═════ Supplied text ═════

Opinion
Case No. 01-0059.
Opinion Released: May 1, 2001. Opinion Filed: May 1, 2001. This opinion will not be published. See Wis. Stat. Rule 809.23(1)(b)4.
APPEAL from an order of the circuit court for Lincoln County: GLENN H. HARTLEY, Judge . Affirmed.
Alan Eisenberg appeals from the trial court's order denying his motion for a new jury trial. He contends that the trial court erred by refusing to instruct the jury on his emergency defense to the citation for passing in a no-passing zone. Additionally, he contends that he is entitled to a new trial because the prosecutor's wife was the court reporter and this relationship was not disclosed until after the trial. The order is affirmed.
Earlier, this court issued an order on February 27, 2001, holding that Eisenberg's appeal is limited to the order denying his motions for a new trial.
¶ 2. The essential underlying facts are undisputed. A state trooper was sitting in an unmarked car near an underpass checking for speeding vehicles on Highway 51. The trooper observed two semi-tractor trailers pass him traveling southbound and then noticed Eisenberg's vehicle trying to pass the semis in the northbound lane. The no-passing zone began about fifteen feet north of the underpass. As Eisenberg began to pass the northernmost semi, it accelerated and then the southernmost semi began to slow down. Because Eisenberg was attempting to pass the semis in a no-passing zone, the trooper pursued him. According to Eisenberg, he would have been able to pass the semi directly in front of him had the driver not begun to accelerate just as he was about to pass him. He contends that as he was about to complete passing the semi, he suddenly found himself trapped in the northbound lane. When he saw another vehicle approaching in the opposite direction in the northbound lane, he also observed the squad car with its lights and sirens engaged. Eventually, the northernmost semi slowed down and allowed Eisenberg to drive back into the southbound lane.
¶ 3. At the jury trial, the trial court denied Eisenberg's request for an instruction on the emergency doctrine. Additionally, when Eisenberg attempted to argue an emergency defense to the jury on the theory that he was forced to be in the no-passing zone, the trial court sustained the prosecutor's objection.

═════

● What to work on:
a - Answer these from the Eisenberg opinion:
(i) Which county's circuit court issued the order under appeal?
(ii) On what date did this court issue its order limiting the scope of the appeal?
(iii) How far north of the underpass did the no-passing zone begin?
b - Write the next part of the Eisenberg opinion, picking up after its final paragraph.

═════ Stored rows ═════

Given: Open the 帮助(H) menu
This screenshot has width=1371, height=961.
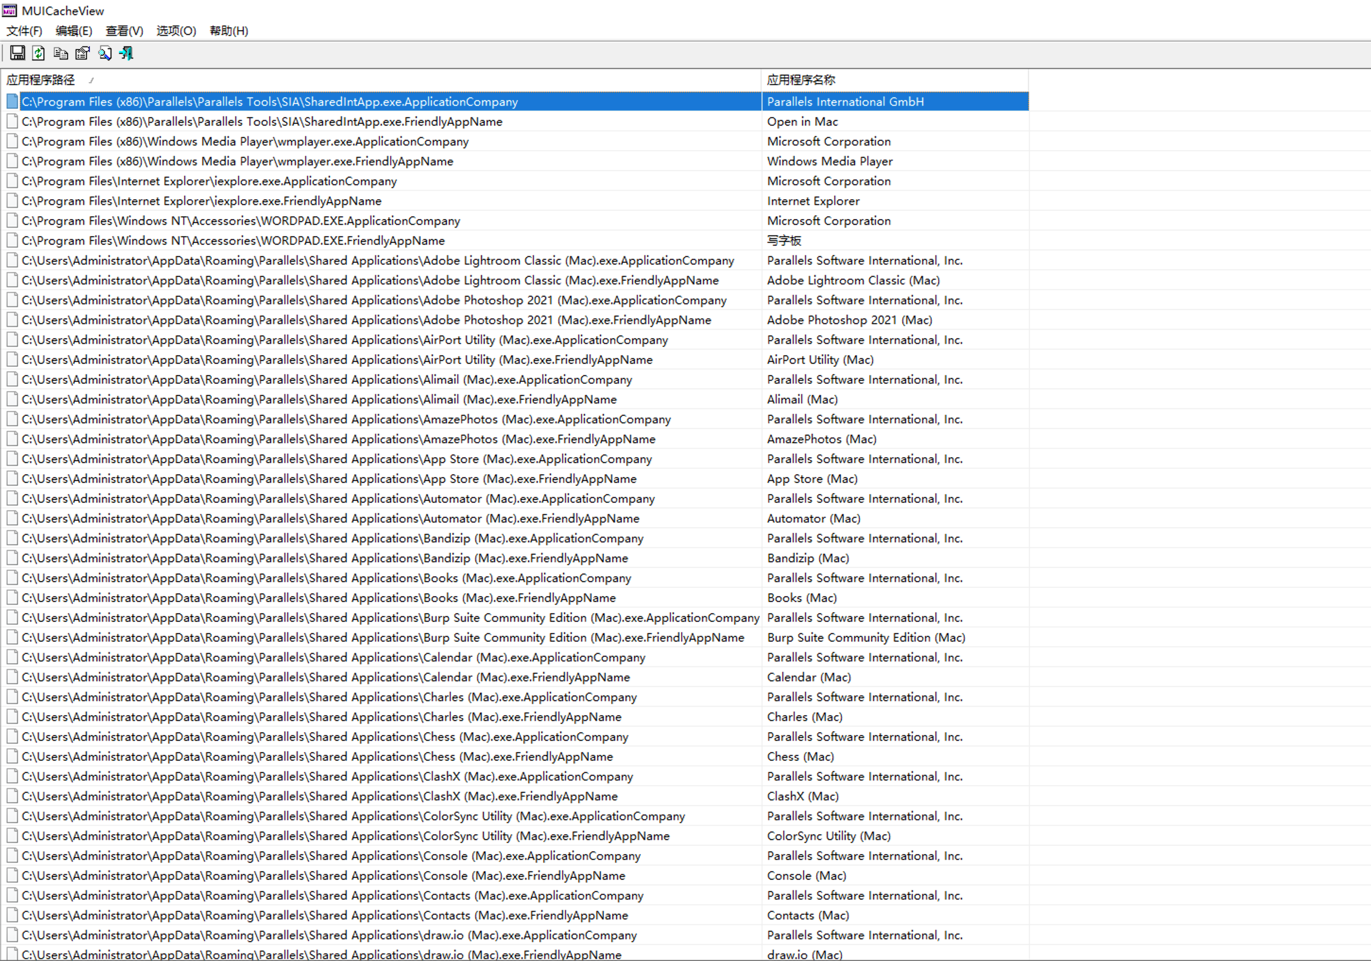Looking at the screenshot, I should 229,31.

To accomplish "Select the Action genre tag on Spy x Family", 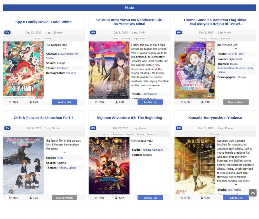I will (37, 39).
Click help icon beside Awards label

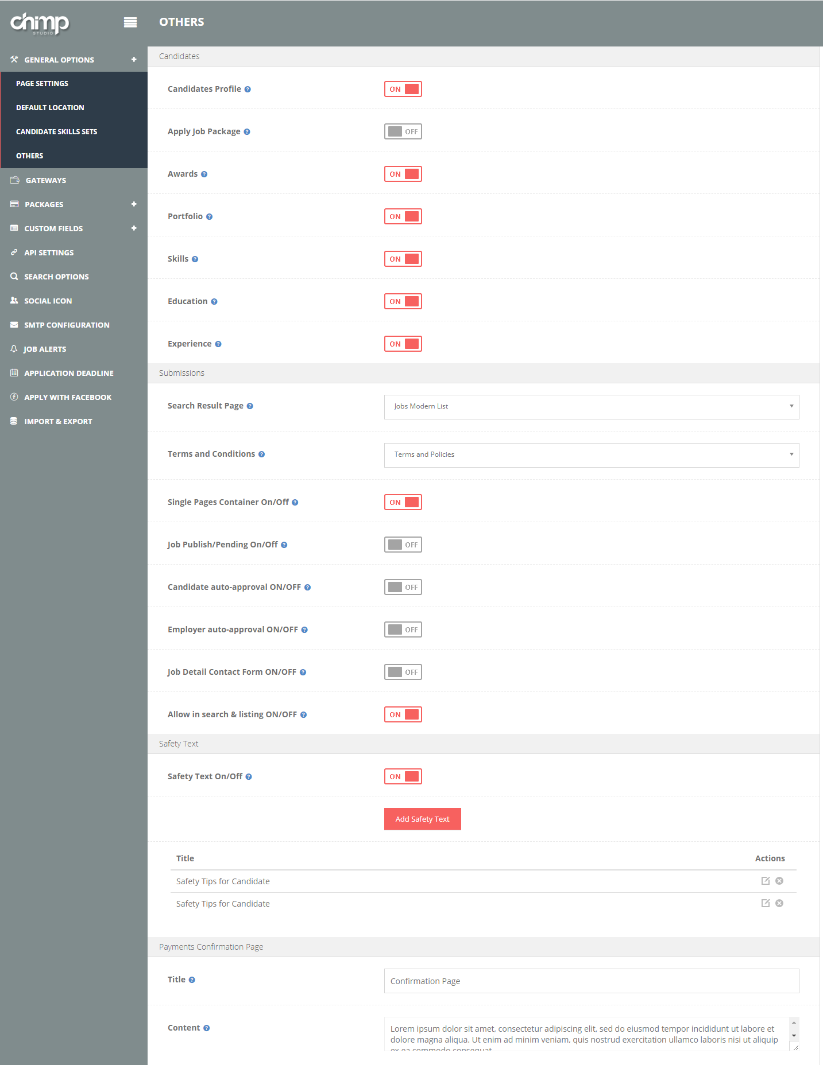pyautogui.click(x=204, y=174)
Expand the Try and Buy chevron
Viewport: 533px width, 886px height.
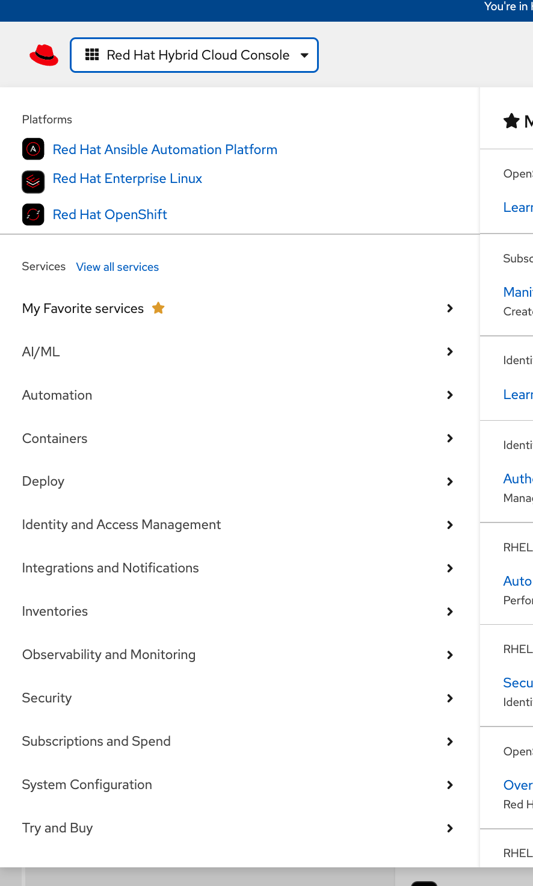(450, 828)
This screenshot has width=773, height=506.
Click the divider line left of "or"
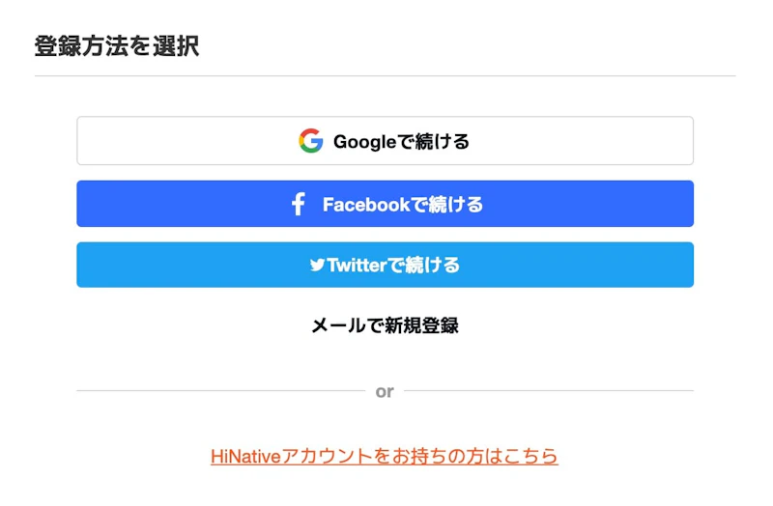pos(222,391)
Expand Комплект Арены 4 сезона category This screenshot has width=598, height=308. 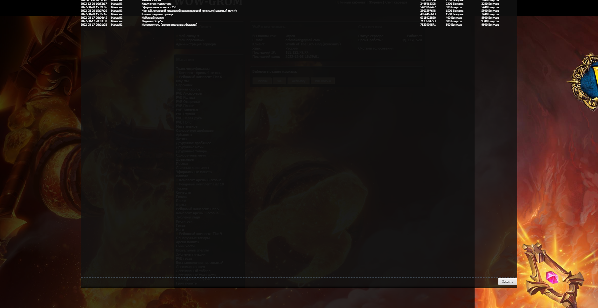coord(200,73)
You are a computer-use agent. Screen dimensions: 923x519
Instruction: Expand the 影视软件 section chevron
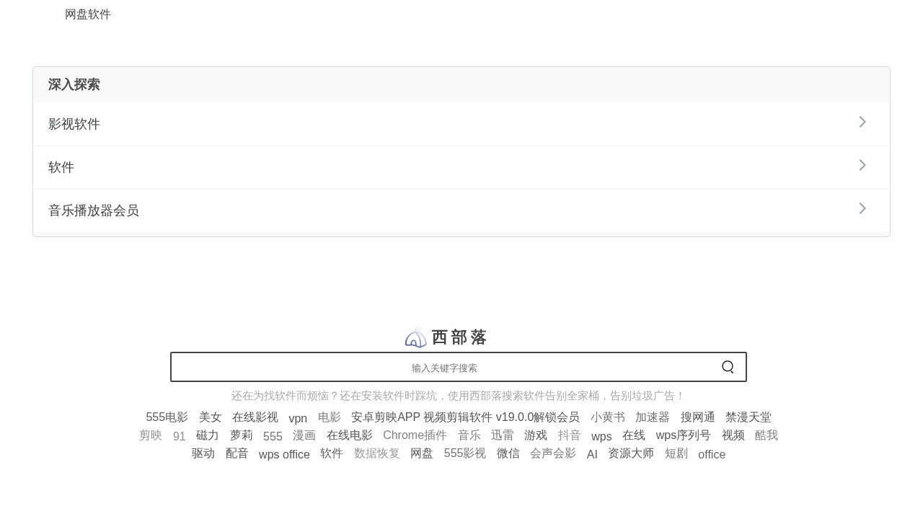click(862, 123)
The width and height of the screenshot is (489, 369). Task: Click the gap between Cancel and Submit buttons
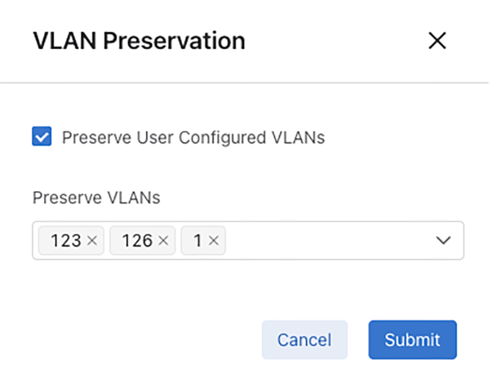point(358,340)
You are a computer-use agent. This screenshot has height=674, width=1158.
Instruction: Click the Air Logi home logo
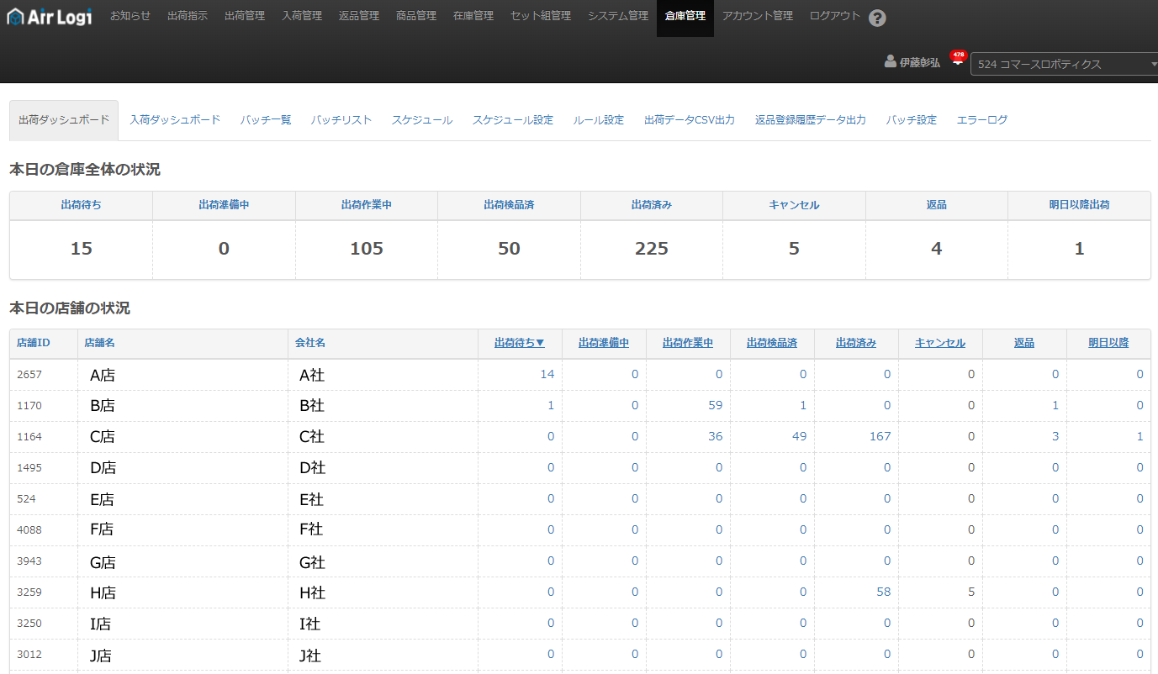(50, 16)
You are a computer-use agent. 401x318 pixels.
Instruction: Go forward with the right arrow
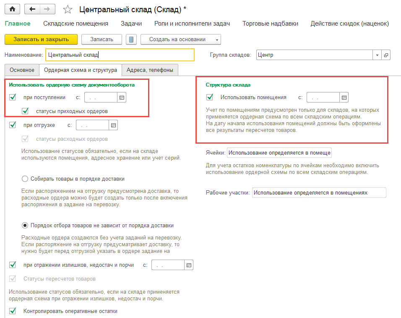coord(47,9)
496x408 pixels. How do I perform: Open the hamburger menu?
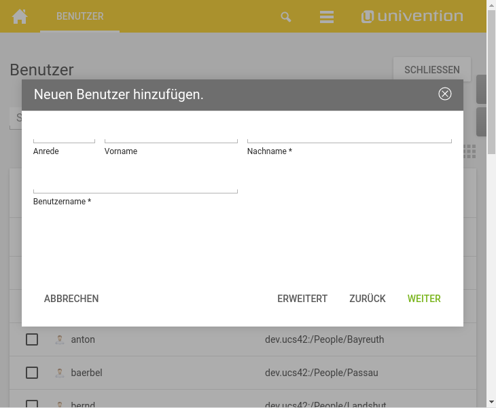(x=327, y=17)
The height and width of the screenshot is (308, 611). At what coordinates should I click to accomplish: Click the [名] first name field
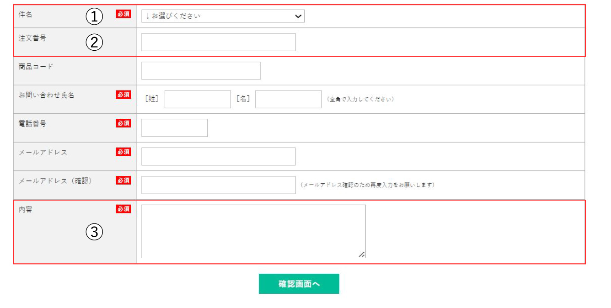(x=288, y=99)
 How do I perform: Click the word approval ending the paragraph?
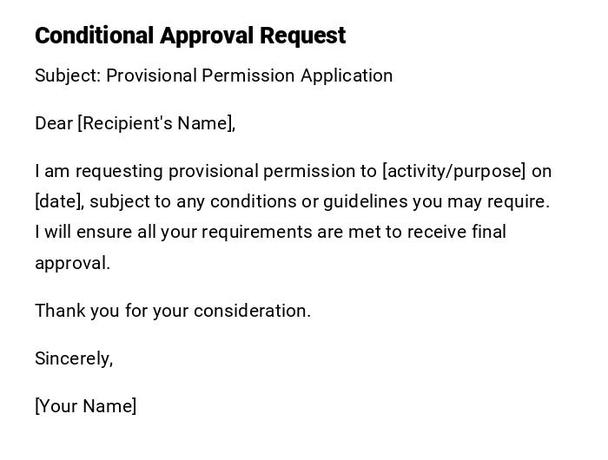pos(71,263)
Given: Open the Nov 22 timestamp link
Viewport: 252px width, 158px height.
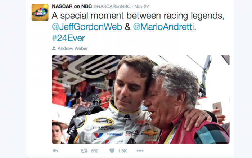Looking at the screenshot, I should 141,6.
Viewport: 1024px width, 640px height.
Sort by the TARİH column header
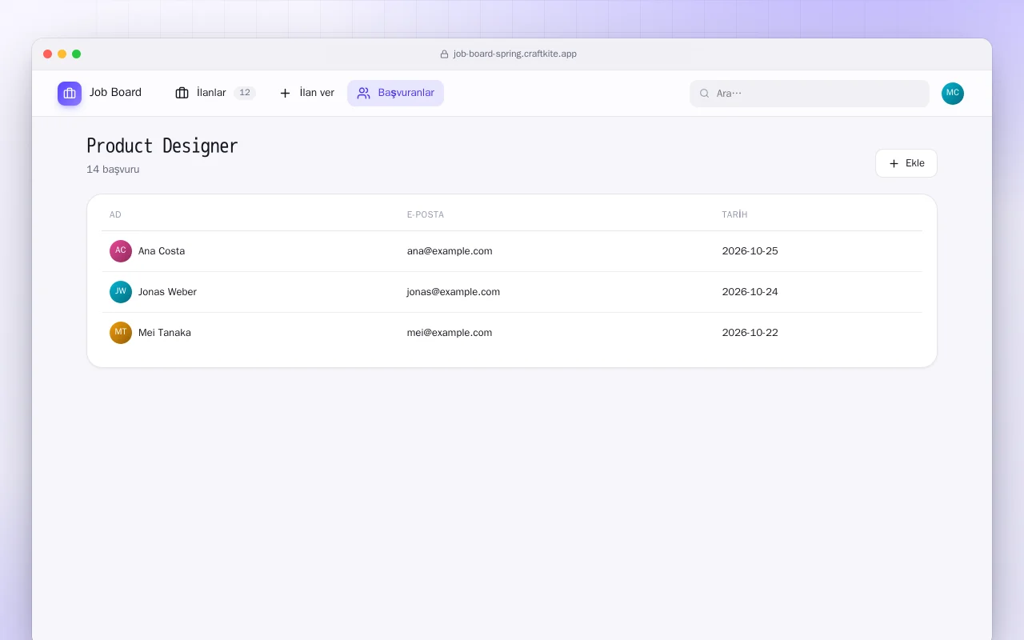pyautogui.click(x=734, y=214)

═════

● The responses:
a -
(i) Lincoln County
(ii) February 27, 2001
(iii) About fifteen feet

b -
Eisenberg asked the court to give the standard jury instruction on emergencies, Wis JI-Civil 1105A, which provides:
MANAGEMENT AND CONTROL — EMERGENCY
When considering negligence as to management and control bear in mind that a driver may suddenly be confronted by an emergency, not brought about or contributed to by her or his own negligence. If that happens and the driver is compelled to act instantly to avoid collision, the driver is not negligent if he or she makes such a choice of action or inaction as an ordinarily prudent person might make if placed in the same position. This is so even if it later appears that her or his choice was not the best or safest course.
This rule does not apply to any person whose negligence wholly or in part created the emergency. A person is not entitled to the benefit of this emergency rule unless he or she is without fault in the creation of the emergency.
This emergency rule is to be considered by you only with respect to your consideration of negligence as to management and control.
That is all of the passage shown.